Me sinto esgotado, sou as cinzas de quarta feira, queria que fosse pra sempre carnaval, queria que passasse bloco sem fim como cobra gigante. Queria ser carnaval ao seu lado. Fora disso, fora do carnaval, é protocolo e rotina, com doses homeopáticas de loucura na sexta, no sábado, e para os mais ousados, no domingo, mas num sempre lembrete que segunda recomeça a vida. Isso pros que podem, pros que podem sorrir, pros que podem parar, e pagar. Felicidade pode até não se comprar, mas ser feliz demora, leva tempo.

O ainda pior disso tudo é que não são muitos os que podem, escrever é matéria de ócio dedicado, de energia e temor infinito. É potência.

Potência que segundo a física, é"Trabalho sobre tempo", uma fórmula matemática. E até aqui, ela, a palavra"trabalho", aparece.

E vou eu de novo com minhas apontações a respeito das coisas como se, ninguém tivesse antes já falado, mas é isso, é a fuga, tenho que logo em seguida, achar um novo assunto.

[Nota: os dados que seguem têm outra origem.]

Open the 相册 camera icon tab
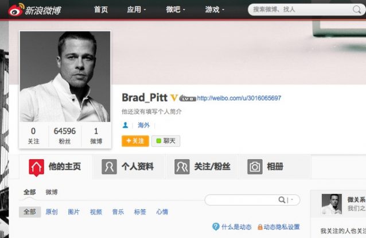click(255, 167)
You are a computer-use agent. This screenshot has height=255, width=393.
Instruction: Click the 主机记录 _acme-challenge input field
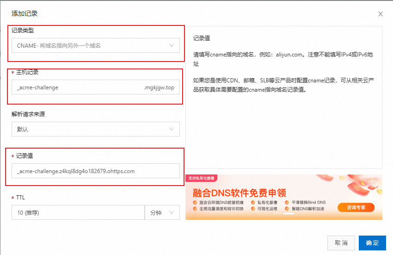tap(76, 87)
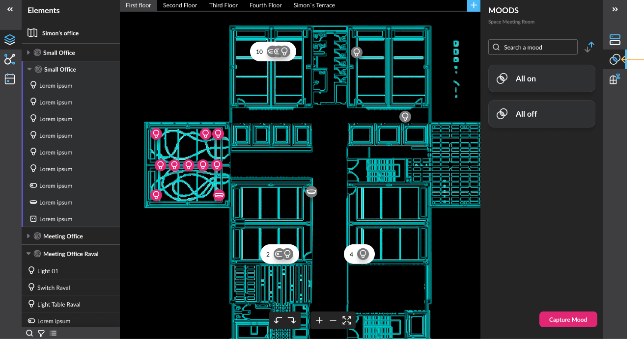Image resolution: width=644 pixels, height=339 pixels.
Task: Open the calendar schedule icon in sidebar
Action: [x=10, y=79]
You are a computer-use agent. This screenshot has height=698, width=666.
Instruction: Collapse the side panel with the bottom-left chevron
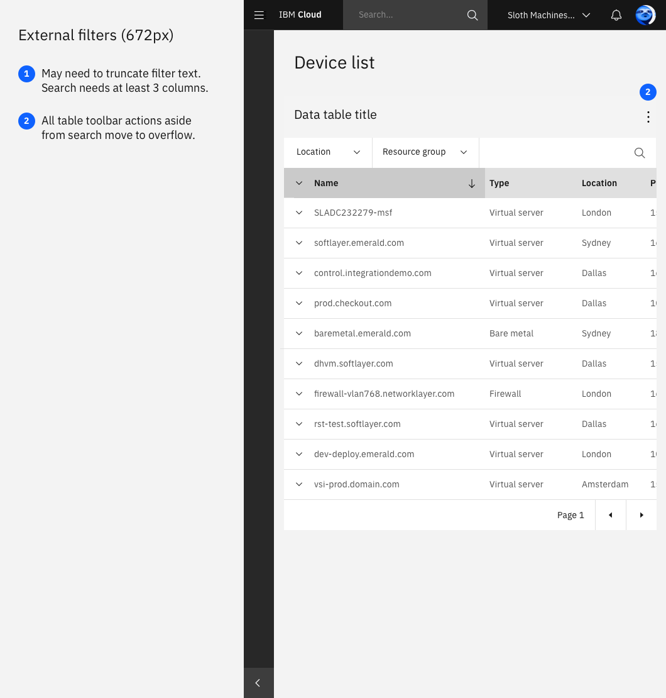[258, 683]
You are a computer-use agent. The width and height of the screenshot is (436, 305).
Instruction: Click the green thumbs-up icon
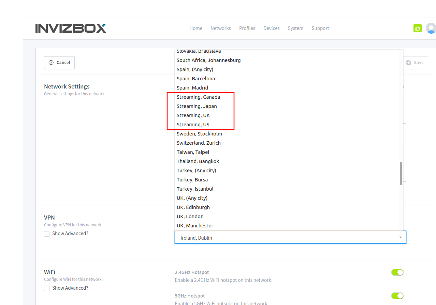point(417,28)
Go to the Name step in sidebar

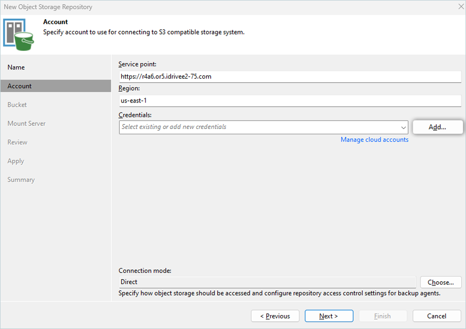point(16,67)
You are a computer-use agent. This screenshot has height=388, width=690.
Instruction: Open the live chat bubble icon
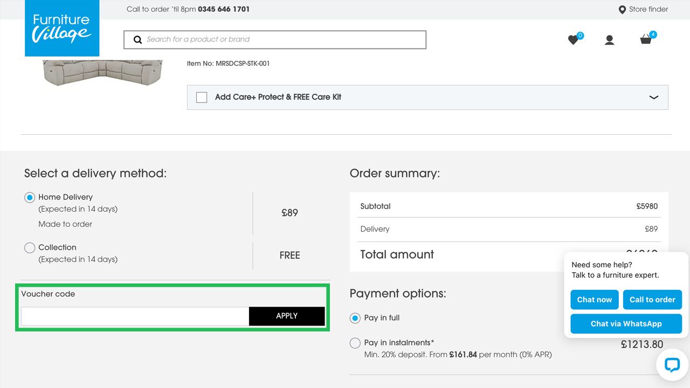point(672,365)
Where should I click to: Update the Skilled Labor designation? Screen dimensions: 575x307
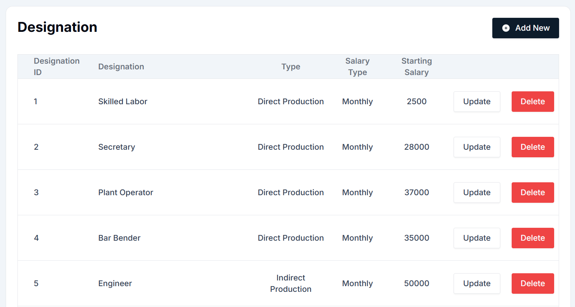477,101
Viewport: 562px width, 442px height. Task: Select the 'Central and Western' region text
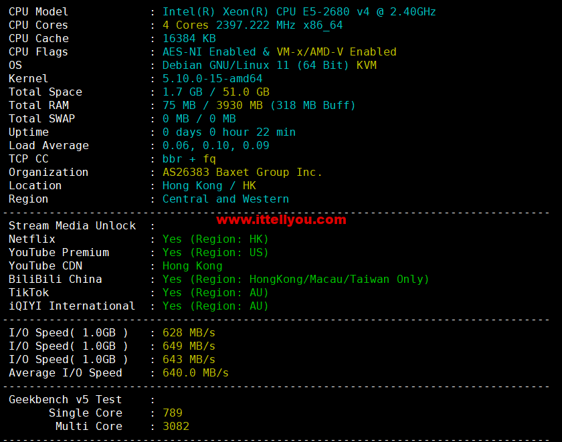pos(225,199)
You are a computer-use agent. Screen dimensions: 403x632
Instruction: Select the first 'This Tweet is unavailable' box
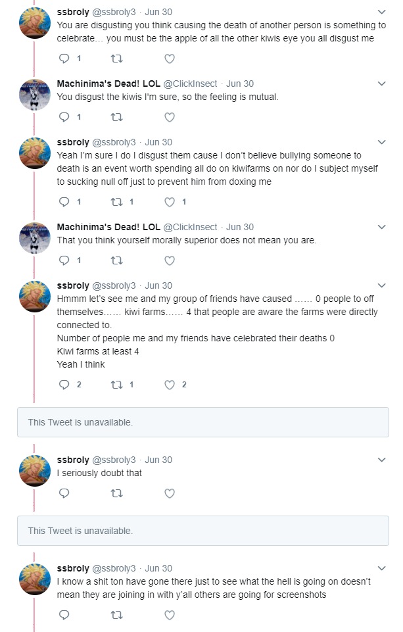tap(203, 422)
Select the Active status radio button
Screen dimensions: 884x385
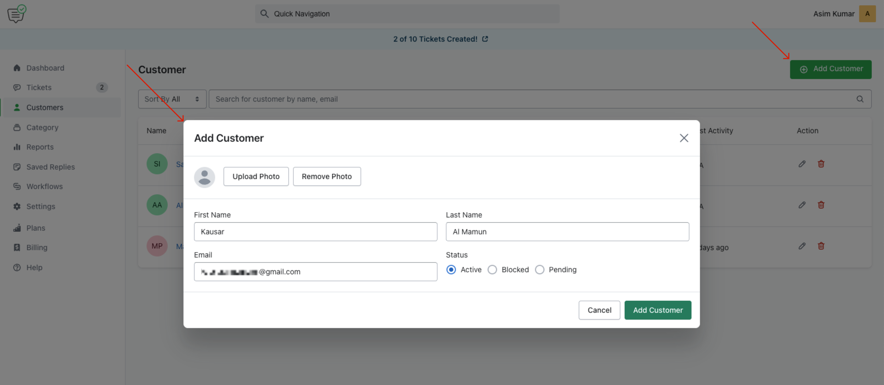[x=451, y=270]
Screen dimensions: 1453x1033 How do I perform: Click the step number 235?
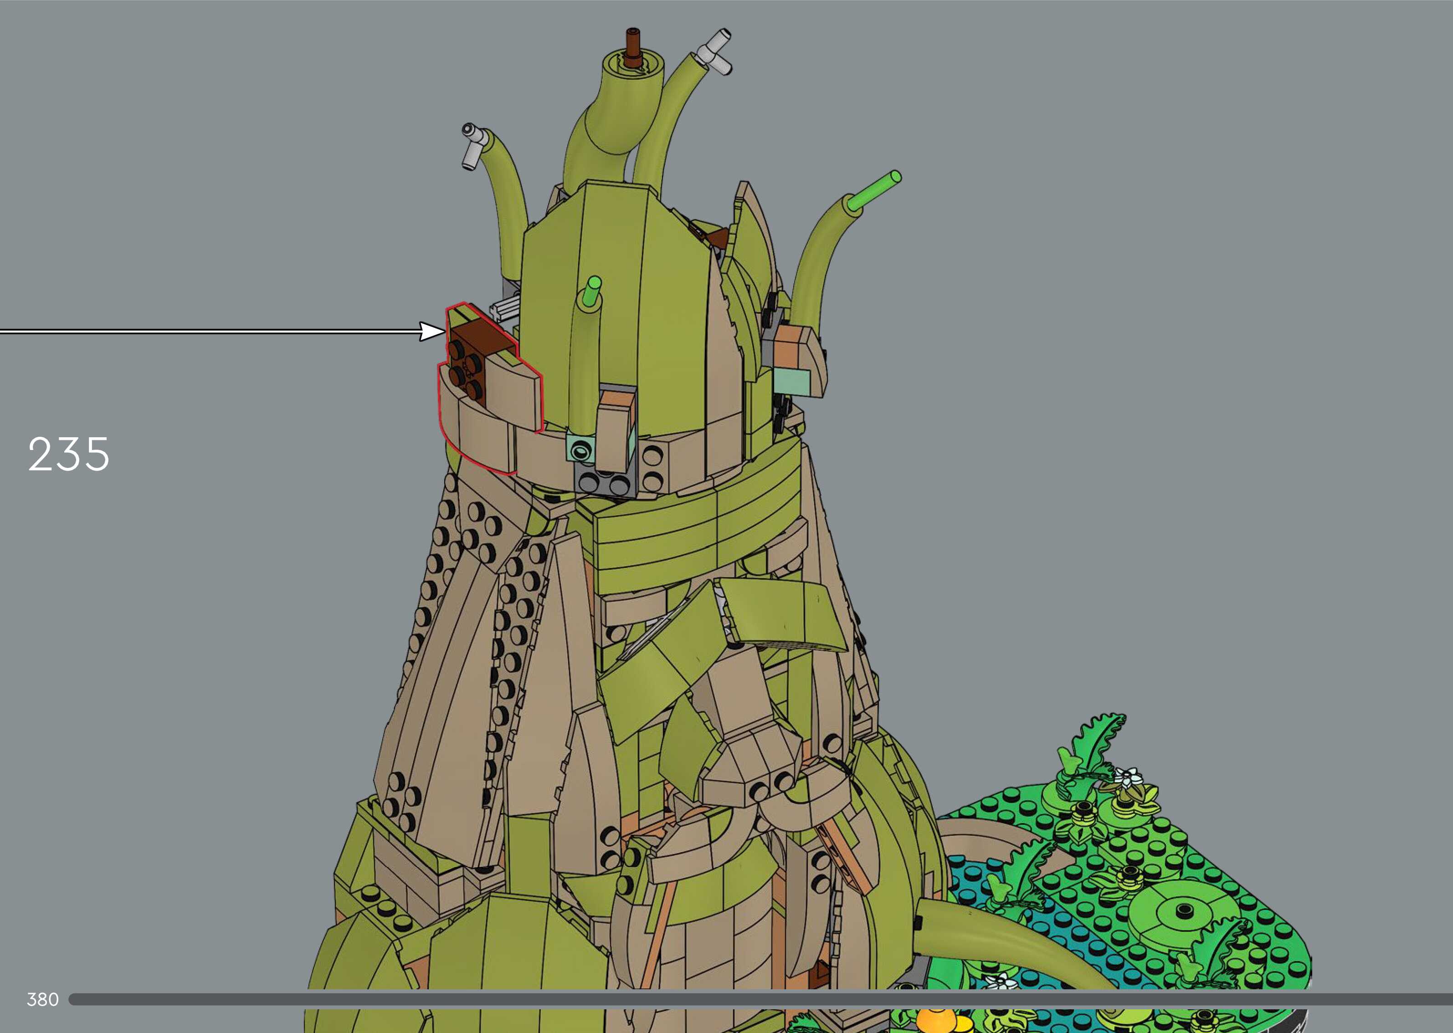point(69,454)
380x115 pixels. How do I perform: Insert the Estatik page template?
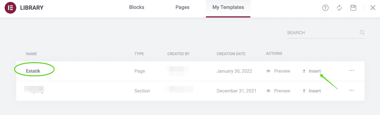click(315, 71)
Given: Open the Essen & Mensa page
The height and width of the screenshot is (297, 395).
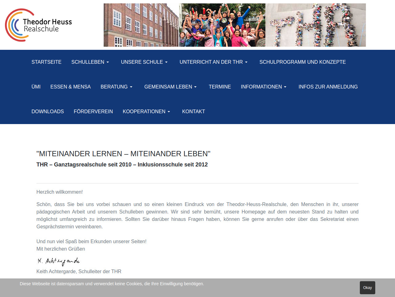Looking at the screenshot, I should (70, 87).
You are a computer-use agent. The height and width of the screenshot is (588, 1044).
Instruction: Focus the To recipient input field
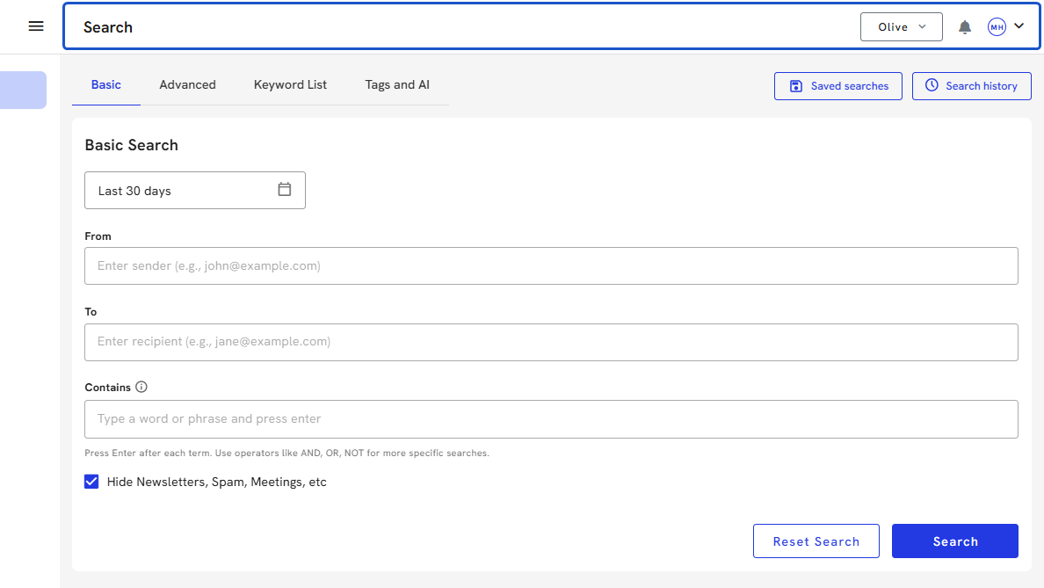tap(551, 342)
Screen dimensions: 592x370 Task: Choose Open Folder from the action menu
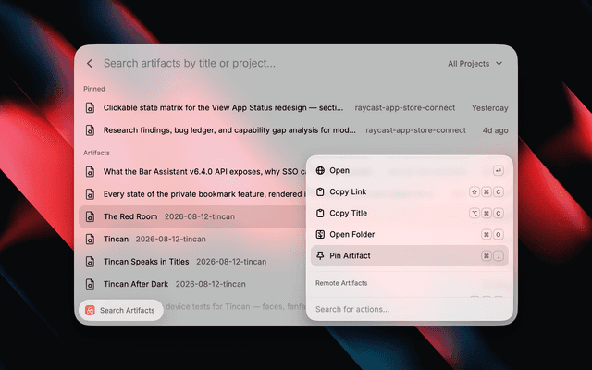pos(409,234)
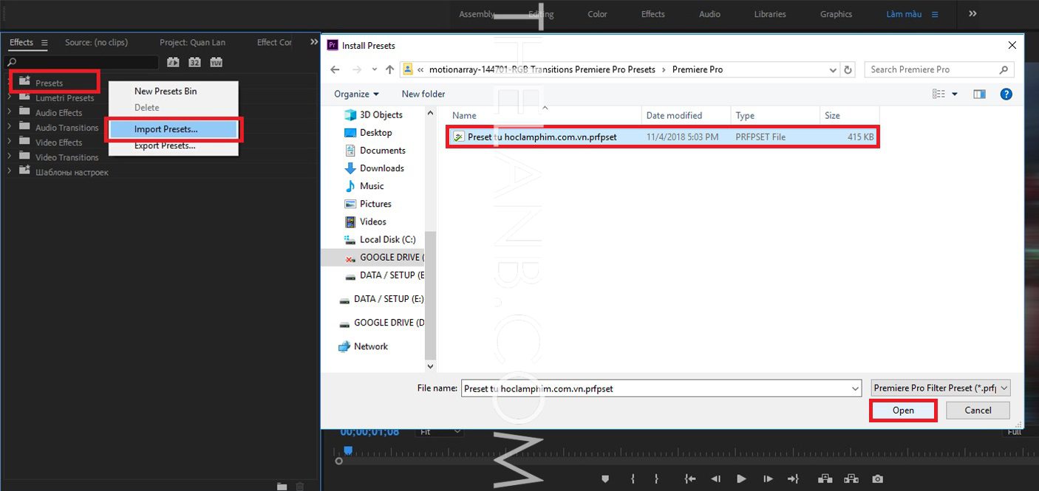Toggle the YUV Effects filter icon

[216, 63]
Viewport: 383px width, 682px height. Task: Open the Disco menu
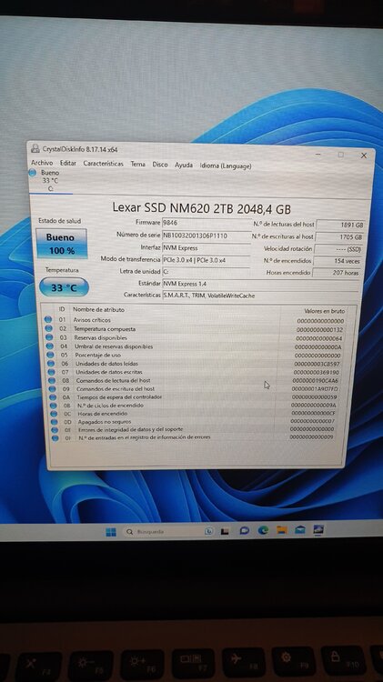[x=160, y=165]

Escrever é tarefa ingrata, de estar sempre ou no futuro, ou no passado, nunca presente, pois presente é vapor que não existe, é o transitório, o olho na lembrança outro na espera, um pé no que virá, outro no que foi, assim vamos nos corpo-dividindo, no tentar se entender no caminho.

Na espera do nascer da morte.

Que venha agora o São João.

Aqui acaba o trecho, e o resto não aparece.